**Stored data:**
/---

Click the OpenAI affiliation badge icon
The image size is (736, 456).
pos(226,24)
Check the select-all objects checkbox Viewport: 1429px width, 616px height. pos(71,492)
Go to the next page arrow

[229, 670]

\---

**Task:** Only the lines from the one containing "Check the select-all" through the end of the records above belong in the output, each exactly as it stands, both ends included.

**Completed task:**
Check the select-all objects checkbox Viewport: 1429px width, 616px height. pos(71,492)
Go to the next page arrow

[229, 670]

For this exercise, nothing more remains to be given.